▶ **EXTRAIT FOURNI**:
------------

Il en fait son domaine personnel, qu’il va doter d’un « PRAEFECTVS AEGYPTI », de rang équestre (et non sénatorial, comme c’était l’usage), muni de « l’imperium » et du statut proconsulaire.
Pour éviter tout problème avec le Sénat, il interdit même à ses membres de se rendre en Égypte sans son autorisation expresse ! Il faut dire que l’Égypte va fournir le plus gros contingent de l’annone (l’approvisionnement de Rome en nourriture), ce qui vaut bien quelques précautions !
Un atelier d’une longévité exceptionnelle
Créé par les Ptolémée – après Memphis ?? – dès le début de la création de la ville, l’atelier d’Alexandrie va émettre, sans interruption, un numéraire spécifique jusqu’à la fin de l’usurpation de Domitius Domitianus, en mars 297 de notre ère.
À partir de cette date jusqu’à l’époque byzantine il frappe ensuite des monnaies communes à tout l’Empire (avec les marques d’atelier SMAL, ALE, le plus souvent).
Ainsi, les monnaies romaines d’Égypte émises par cet atelier témoignent de la richesse et de la longévité de cette production monétaire sous le contrôle direct de l’empereur. »
La langue d’usage « officielle » de l’Égypte…
… est le grec, comme de tous les territoires orientaux – même si le démotique est encore utilisé par une partie de la population pour des actes de la vie courante (comptabilité, contrats divers, etc.).
Ce sera donc en grec que seront rédigées les légendes de droit – et les quelques légendes de revers – des monnaies provinciales d’Alexandrie – et le plus souvent en MAJUSCULES -.
Au fil du temps, certains signes vont être simplifiés sur les monnaies romaines d’Egypte pour faciliter le travail des scalptores : Le O remplacera assez rapidement l’ω, le Σ sera remplacé par sa version cursive : C , et la barre du Y se réduira au point de ressembler à un V.
Les titulatures sont traduites quand elles peuvent correspondre à des termes connus des autochtones : « IMPERATOR » se métamorphose en « AVTOKPATOP » (autokrator), par contre certains termes « intraduisibles », comme « CAESAR » restent inchangés – sauf pour l’alphabet – « KAIC[AP] ».

------------

▶ **DONNÉES BRUTES**:
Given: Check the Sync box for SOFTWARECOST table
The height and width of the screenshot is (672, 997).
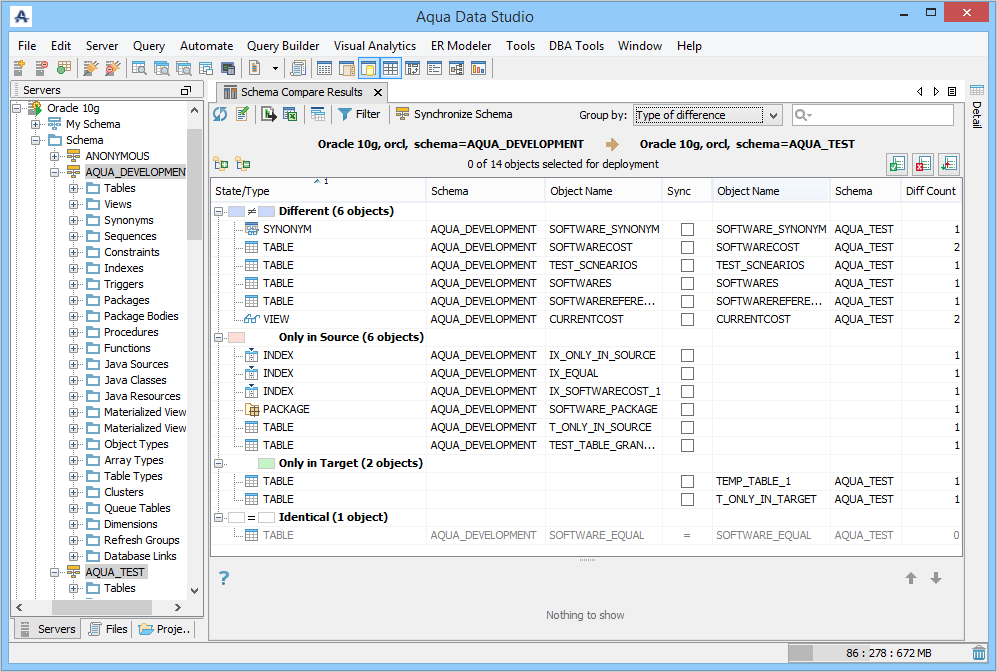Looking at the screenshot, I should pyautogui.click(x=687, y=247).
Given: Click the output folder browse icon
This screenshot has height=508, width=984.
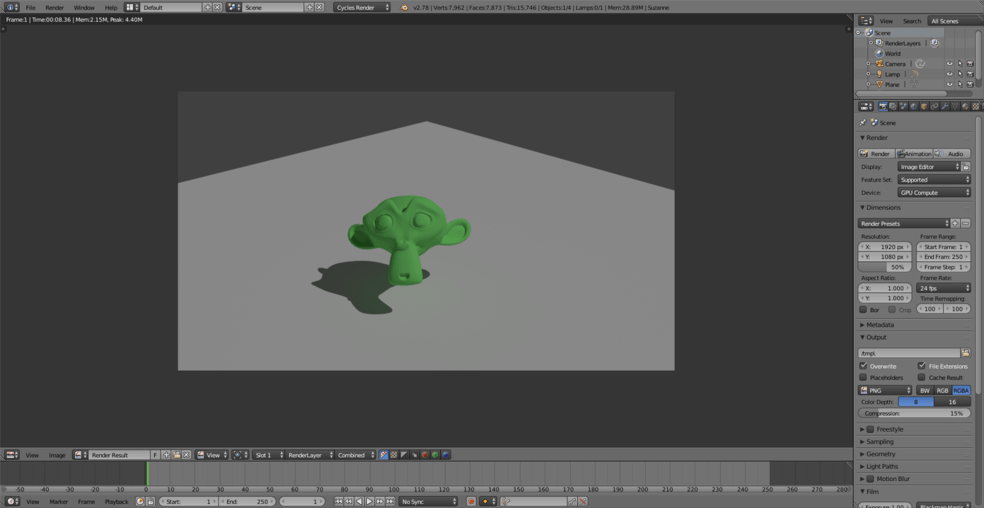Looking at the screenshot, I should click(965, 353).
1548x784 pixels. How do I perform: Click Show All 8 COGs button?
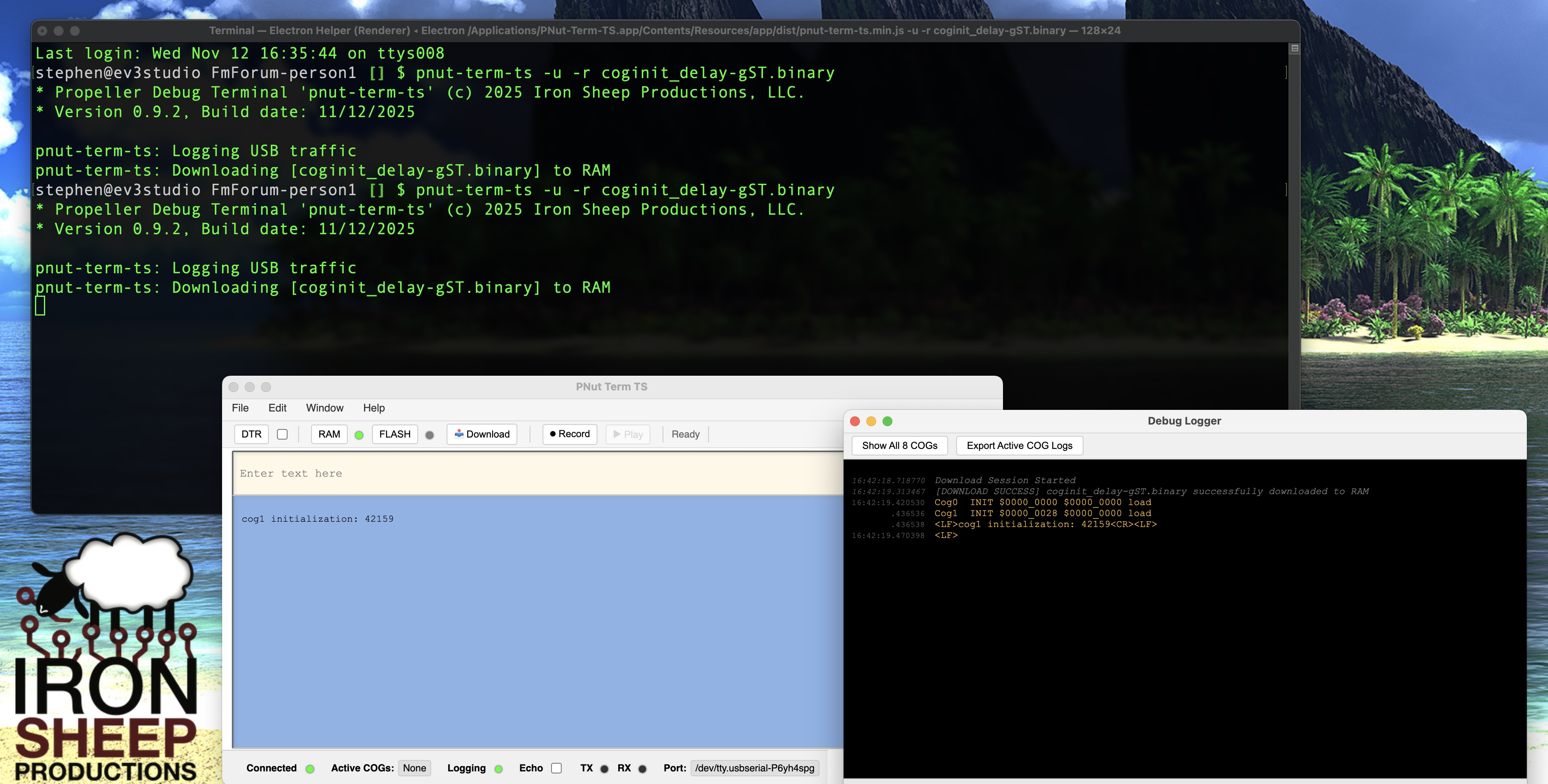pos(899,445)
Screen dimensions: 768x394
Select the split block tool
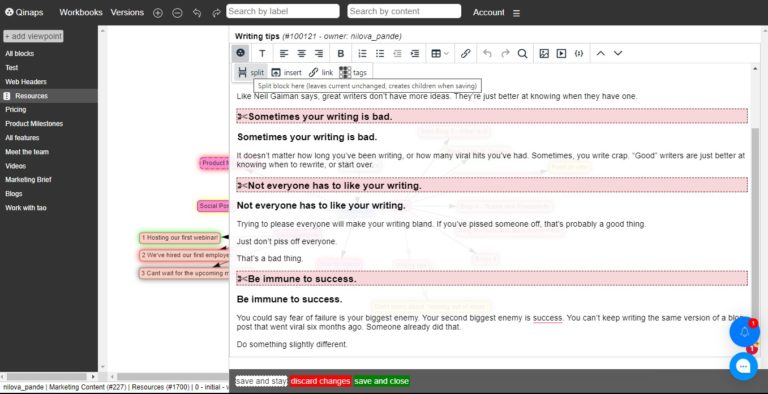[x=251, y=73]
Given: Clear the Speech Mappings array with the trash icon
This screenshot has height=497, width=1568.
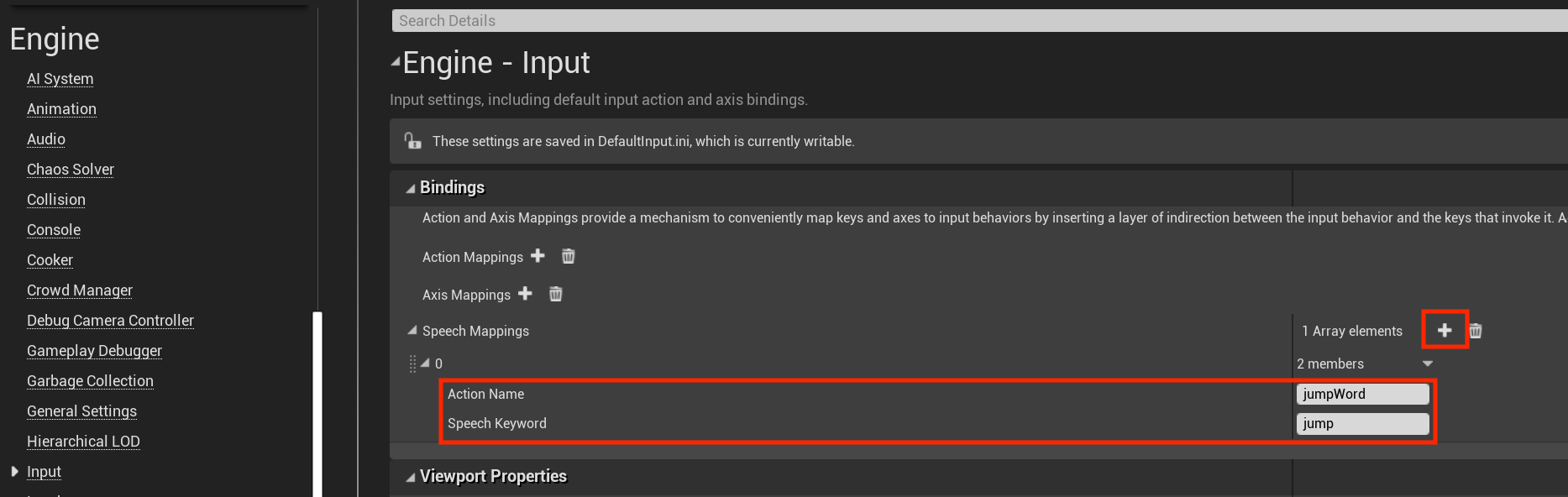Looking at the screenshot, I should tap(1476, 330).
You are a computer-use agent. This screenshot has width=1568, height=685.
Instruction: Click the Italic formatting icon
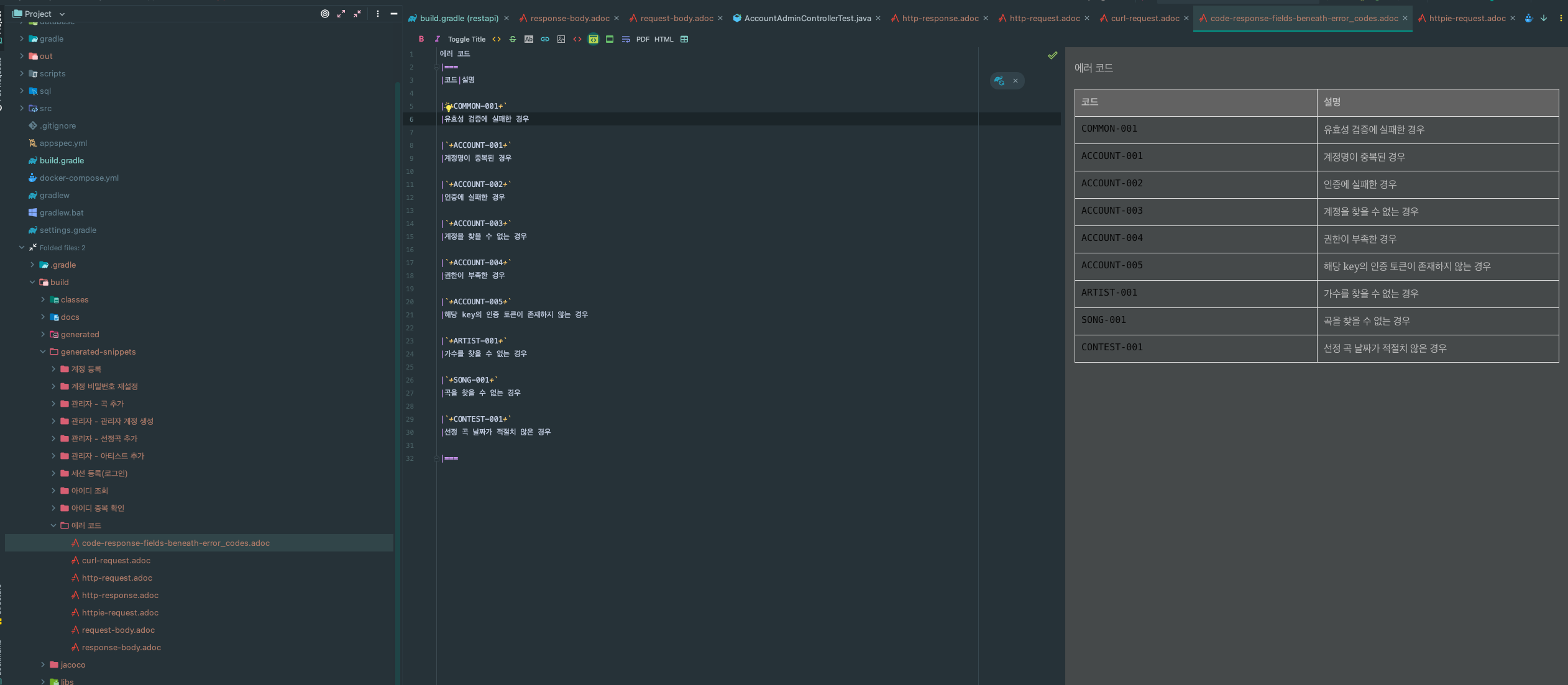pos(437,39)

------------

▶ **ÉNONCÉ DU PROBLÈME 1**: Pour chacune des affirmations suivantes, dites par oui ou par non si elle concorde avec l’extrait fourni, puis citez mot pour mot le passage qui en décide : (a) le préfet d’Égypte était de rang sénatorial ; (b) l’atelier d’Alexandrie a émis un numéraire spécifique jusqu’en mars 297 de notre ère ; (c) la langue d’usage officielle de l’Égypte était le démotique.
▶ **ÉNONCÉ DU PROBLÈME 2**: Selon l’extrait fourni, quelles marques d’atelier portent le plus souvent les monnaies communes à tout l’Empire frappées à Alexandrie ?

▶ **RÉPONSE CORRECTE 1**:
(a) Non : « de rang équestre (et non sénatorial, comme c’était l’usage) ».
(b) Oui : « un numéraire spécifique jusqu’à la fin de l’usurpation de Domitius Domitianus, en mars 297 de notre ère ».
(c) Non : « est le grec, comme de tous les territoires orientaux ».

▶ **RÉPONSE CORRECTE 2**: SMAL et ALE.